Meyer ist relativ optimistisch, dass die derzeit laufenden Verhandlungen zu einem positiven Ergebnis führen werden. Zwar werde der Senat bei der angespannten Haushaltslage kaum die Gelder für einen Bibliotheksbau aufbringen können. Es deute sich jedoch eine gangbare Alternative an. Das Zauberwort ist die so genannte "Vermögensumschichtung".

Auf diese Weise könnten die Summen gewonnen werden, die die Universität für die Bibliothek benötigt, ohne dass der ohnehin strapazierte Landeshaushalt zusätzlich belastet würde. Über zwei mögliche Standorte ist in der letzten Zeit diskutiert worden. Zum einen könnte bei einer Wiedererrichtung des Berliner Schlosses auch die Universitätsbibliothek dort untergebracht werden. Die Lösung ist jedoch nicht nur zeitlich mit zu vielen Ungewissheiten belastet. Von daher wäre das, wie Meyer sagt, nur die "zweitbeste Lösung". Selbst wenn der Schlossbau umgehend beschlossen würde, könnte die Universität erst in frühestens acht bis zehn Jahren über die Räume verfügen. Die werden aber bereits wesentlich früher, nämlich im Jahr 2004 benötigt.

Darum favorisiert die Humboldt-Universität ein anderes Quartier: Den Gebäudekomplex an der Oranienburger Straße zwischen Tucholsky- und Monbijoustraße gegenüber der Synagoge. Für die Universitätsbibliothek wäre vor allem der Trakt an der Monbijoustraße interessant, der früher das Haupttelegrafenamt beherbergt hat. Diese Lösung hätte den Vorzug, dass kein Neubau errichtet werden muss.

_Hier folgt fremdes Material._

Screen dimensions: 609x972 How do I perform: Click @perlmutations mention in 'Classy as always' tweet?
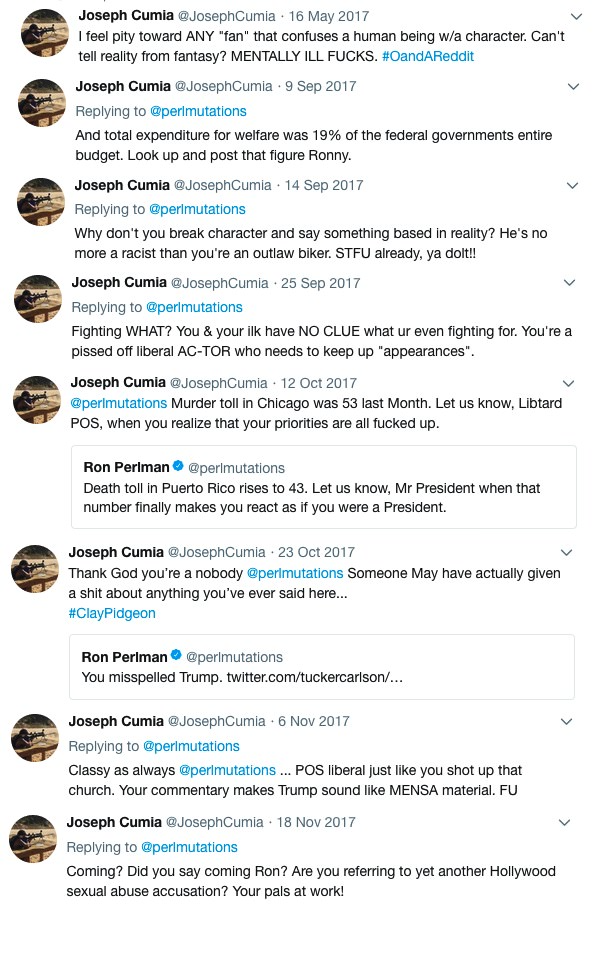tap(227, 770)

Die vorhandenen Gebäude müssten nur den Bedürfnissen der Bibliothek angepasst werden.

Auf den rund 30 000 Quadratmetern, die in den Gebäuden zur Verfügung stehen, wäre neben der Universitätsbibliothek auch noch Platz für die Mensa. Ein weiterer Pluspunkt wäre, dass in diesem Gebäude mehrere Teilbibliotheken der Humboldt-Universität zu einer geisteswissenschaftlichen Zentralbibliothek zusammengefasst werden könnten, analog zur naturwissenschaftlichen Bibliothek, die auf dem Campus in Adlershof entstehen wird.

Werden die Verhandlungen mit dem jetzigen Eigentümer des Geländes bald erfolgreich abgeschlossen werden, könnte die Universitätsbibliothek bereits in etwa anderthalb bis zwei Jahren umziehen. Groben Schätzungen zufolge müssen für Erwerb und Umbau des Gebäudes rund 180 Millionen Mark veranschlagt werden, die dann mit Hilfe der Vermögensumschichtung aufzubringen wären.

Die Humboldt-Universität liebäugelt auch mit der anderen Hälfte des Telekom-Geländes zur Tucholskystraße hin, das noch einmal die gleiche Nutzfläche erbringen würde. Die Universität hätte dort eine Möglichkeit, ihre Institute, die derzeit noch auf mehrere Standorte verteilt sind, an einem Ort zu konzentrieren.